OBJECTIVE:
Copy out every one of the following rows word for word, with no changes to any line.

EXTRACTED INFORMATION:
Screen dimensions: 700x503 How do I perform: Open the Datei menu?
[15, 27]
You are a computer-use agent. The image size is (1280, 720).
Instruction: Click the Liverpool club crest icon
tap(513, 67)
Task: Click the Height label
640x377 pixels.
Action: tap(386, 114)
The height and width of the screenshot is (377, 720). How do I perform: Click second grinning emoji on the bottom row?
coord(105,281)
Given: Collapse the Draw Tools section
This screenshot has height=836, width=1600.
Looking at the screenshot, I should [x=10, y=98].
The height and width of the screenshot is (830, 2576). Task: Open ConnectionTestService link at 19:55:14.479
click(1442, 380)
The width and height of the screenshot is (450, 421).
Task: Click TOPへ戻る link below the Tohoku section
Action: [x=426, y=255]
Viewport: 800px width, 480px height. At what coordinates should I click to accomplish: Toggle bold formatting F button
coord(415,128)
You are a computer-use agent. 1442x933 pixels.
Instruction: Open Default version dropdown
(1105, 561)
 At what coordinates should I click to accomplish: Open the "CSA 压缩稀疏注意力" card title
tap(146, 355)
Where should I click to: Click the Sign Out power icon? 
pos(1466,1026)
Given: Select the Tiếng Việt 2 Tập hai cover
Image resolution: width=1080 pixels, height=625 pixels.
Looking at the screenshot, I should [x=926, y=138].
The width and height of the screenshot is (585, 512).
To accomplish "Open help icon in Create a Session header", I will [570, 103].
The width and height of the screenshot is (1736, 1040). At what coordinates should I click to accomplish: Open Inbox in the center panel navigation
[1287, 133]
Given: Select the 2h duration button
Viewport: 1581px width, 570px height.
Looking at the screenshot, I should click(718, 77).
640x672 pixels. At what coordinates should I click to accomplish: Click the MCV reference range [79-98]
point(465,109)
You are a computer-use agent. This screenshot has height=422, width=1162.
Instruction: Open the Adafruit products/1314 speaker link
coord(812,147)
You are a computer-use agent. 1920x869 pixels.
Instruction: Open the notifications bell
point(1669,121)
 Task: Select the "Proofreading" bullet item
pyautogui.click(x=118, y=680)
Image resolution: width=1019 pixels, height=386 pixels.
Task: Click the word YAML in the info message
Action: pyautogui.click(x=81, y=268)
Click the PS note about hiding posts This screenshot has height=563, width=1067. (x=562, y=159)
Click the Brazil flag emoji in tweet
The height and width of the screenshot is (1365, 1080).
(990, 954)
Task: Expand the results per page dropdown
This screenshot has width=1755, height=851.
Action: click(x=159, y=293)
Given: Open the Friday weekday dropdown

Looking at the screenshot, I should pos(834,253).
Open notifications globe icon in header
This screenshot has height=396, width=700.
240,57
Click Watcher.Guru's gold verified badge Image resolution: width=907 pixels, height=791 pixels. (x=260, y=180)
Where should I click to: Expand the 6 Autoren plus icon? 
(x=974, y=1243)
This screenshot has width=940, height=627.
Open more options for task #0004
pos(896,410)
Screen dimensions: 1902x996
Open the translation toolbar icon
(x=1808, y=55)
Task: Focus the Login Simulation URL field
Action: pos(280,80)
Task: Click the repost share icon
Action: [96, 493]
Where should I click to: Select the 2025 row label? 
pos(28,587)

TASK SOLUTION:
Screen dimensions: 700x503 How do I perform: Open the Datei menu?
[15, 27]
You are a computer-use agent. The image size is (1280, 720).
Instruction: Click the Liverpool club crest icon
tap(513, 67)
Task: Click the Height label
640x377 pixels.
Action: tap(386, 114)
The height and width of the screenshot is (377, 720). How do I perform: Click second grinning emoji on the bottom row?
coord(105,281)
Given: Collapse the Draw Tools section
This screenshot has height=836, width=1600.
Looking at the screenshot, I should [x=10, y=98].
The height and width of the screenshot is (830, 2576). Task: Open ConnectionTestService link at 19:55:14.479
click(1442, 380)
The width and height of the screenshot is (450, 421).
Task: Click TOPへ戻る link below the Tohoku section
Action: [x=426, y=255]
Viewport: 800px width, 480px height. At what coordinates should I click to accomplish: Toggle bold formatting F button
coord(415,128)
You are a computer-use agent. 1442x933 pixels.
Instruction: Open Default version dropdown
(1105, 561)
 At what coordinates should I click to accomplish: Open the "CSA 压缩稀疏注意力" card title
tap(146, 355)
Where should I click to: Click the Sign Out power icon? 
pos(1466,1026)
Given: Select the Tiếng Việt 2 Tập hai cover
Image resolution: width=1080 pixels, height=625 pixels.
Looking at the screenshot, I should [x=926, y=138].
The width and height of the screenshot is (585, 512).
To accomplish "Open help icon in Create a Session header", I will [570, 103].
The width and height of the screenshot is (1736, 1040). At what coordinates should I click to accomplish: Open Inbox in the center panel navigation
[1287, 133]
Given: Select the 2h duration button
Viewport: 1581px width, 570px height.
Looking at the screenshot, I should click(718, 77).
640x672 pixels. At what coordinates should I click to accomplish: Click the MCV reference range [79-98]
point(465,109)
You are a computer-use agent. This screenshot has height=422, width=1162.
Instruction: Open the Adafruit products/1314 speaker link
coord(812,147)
You are a computer-use agent. 1920x869 pixels.
Instruction: Open the notifications bell
point(1669,121)
 Task: Select the "Proofreading" bullet item
pyautogui.click(x=118, y=680)
Image resolution: width=1019 pixels, height=386 pixels.
Task: Click the word YAML in the info message
Action: pyautogui.click(x=81, y=268)
Click the PS note about hiding posts This screenshot has height=563, width=1067. (x=562, y=159)
Click the Brazil flag emoji in tweet
The height and width of the screenshot is (1365, 1080).
(990, 954)
Task: Expand the results per page dropdown
This screenshot has width=1755, height=851.
Action: click(x=159, y=293)
Given: Open the Friday weekday dropdown

Looking at the screenshot, I should pos(834,253).
Open notifications globe icon in header
This screenshot has height=396, width=700.
240,57
Click Watcher.Guru's gold verified badge Image resolution: width=907 pixels, height=791 pixels. (x=260, y=180)
Where should I click to: Expand the 6 Autoren plus icon? 
(x=974, y=1243)
This screenshot has width=940, height=627.
Open more options for task #0004
pos(896,410)
Screen dimensions: 1902x996
Open the translation toolbar icon
(x=1808, y=55)
Task: Focus the Login Simulation URL field
Action: pos(280,80)
Task: Click the repost share icon
Action: [96, 493]
Where should I click to: Select the 2025 row label? 
pos(28,587)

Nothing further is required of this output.